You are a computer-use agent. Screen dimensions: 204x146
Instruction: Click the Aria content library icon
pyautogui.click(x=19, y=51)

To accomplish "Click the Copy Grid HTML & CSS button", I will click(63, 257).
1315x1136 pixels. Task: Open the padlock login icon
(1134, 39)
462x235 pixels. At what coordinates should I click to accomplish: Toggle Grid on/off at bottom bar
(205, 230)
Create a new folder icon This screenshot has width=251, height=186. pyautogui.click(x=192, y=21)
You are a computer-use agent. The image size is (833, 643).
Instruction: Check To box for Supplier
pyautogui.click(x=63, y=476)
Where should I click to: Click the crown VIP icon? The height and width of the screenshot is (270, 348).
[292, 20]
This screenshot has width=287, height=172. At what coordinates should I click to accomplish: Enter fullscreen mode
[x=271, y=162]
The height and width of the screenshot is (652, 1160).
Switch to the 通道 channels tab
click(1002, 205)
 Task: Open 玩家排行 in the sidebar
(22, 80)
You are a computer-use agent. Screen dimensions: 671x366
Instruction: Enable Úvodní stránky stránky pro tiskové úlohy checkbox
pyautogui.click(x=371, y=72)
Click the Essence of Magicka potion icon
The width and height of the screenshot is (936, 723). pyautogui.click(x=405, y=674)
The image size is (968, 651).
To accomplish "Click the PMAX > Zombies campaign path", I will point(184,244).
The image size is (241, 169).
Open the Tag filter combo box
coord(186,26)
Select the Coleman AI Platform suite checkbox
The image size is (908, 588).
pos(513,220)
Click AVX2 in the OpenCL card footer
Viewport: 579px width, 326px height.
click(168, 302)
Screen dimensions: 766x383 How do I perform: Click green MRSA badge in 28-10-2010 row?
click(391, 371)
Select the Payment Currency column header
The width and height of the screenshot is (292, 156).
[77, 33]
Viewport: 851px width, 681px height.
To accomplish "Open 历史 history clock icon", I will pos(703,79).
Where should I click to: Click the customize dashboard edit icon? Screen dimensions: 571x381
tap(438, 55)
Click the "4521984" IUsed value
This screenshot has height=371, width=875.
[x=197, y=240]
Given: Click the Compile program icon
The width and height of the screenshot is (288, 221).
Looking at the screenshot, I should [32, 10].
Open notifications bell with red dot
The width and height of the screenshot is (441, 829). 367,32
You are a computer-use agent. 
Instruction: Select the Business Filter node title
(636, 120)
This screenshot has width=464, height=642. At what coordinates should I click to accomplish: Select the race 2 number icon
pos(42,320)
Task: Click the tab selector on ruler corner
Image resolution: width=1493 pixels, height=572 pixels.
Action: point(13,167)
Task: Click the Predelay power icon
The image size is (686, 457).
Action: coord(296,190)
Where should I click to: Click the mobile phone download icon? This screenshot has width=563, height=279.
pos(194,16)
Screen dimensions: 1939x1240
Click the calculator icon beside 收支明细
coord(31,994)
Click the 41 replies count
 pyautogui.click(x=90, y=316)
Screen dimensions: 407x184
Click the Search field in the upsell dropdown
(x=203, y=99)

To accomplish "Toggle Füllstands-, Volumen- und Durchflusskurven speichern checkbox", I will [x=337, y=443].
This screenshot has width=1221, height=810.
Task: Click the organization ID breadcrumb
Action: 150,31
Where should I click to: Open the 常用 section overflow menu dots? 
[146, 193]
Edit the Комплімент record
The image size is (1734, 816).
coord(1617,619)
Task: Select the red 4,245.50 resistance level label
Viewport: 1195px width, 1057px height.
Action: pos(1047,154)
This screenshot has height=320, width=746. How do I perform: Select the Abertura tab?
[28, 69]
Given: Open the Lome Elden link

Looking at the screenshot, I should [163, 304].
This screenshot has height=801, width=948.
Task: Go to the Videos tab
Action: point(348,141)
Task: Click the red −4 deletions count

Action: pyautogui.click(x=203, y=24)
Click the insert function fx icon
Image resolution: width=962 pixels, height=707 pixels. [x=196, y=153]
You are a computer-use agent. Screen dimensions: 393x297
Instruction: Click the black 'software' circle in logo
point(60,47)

__OBJECTIVE__
Reproduce only the lines of the material between the one holding "Click the Essence of Magicka potion icon" and the one holding "click(168, 302)", inclusive, renaming "combo box" to "drop-down list" and leaving everything else unchanged.

__RESPONSE BELOW__
Click the Essence of Magicka potion icon
The width and height of the screenshot is (936, 723). pyautogui.click(x=405, y=674)
The image size is (968, 651).
To accomplish "Click the PMAX > Zombies campaign path", I will point(184,244).
The image size is (241, 169).
Open the Tag filter drop-down list
coord(186,26)
Select the Coleman AI Platform suite checkbox
The image size is (908, 588).
pos(513,220)
Click AVX2 in the OpenCL card footer
Viewport: 579px width, 326px height.
click(168, 302)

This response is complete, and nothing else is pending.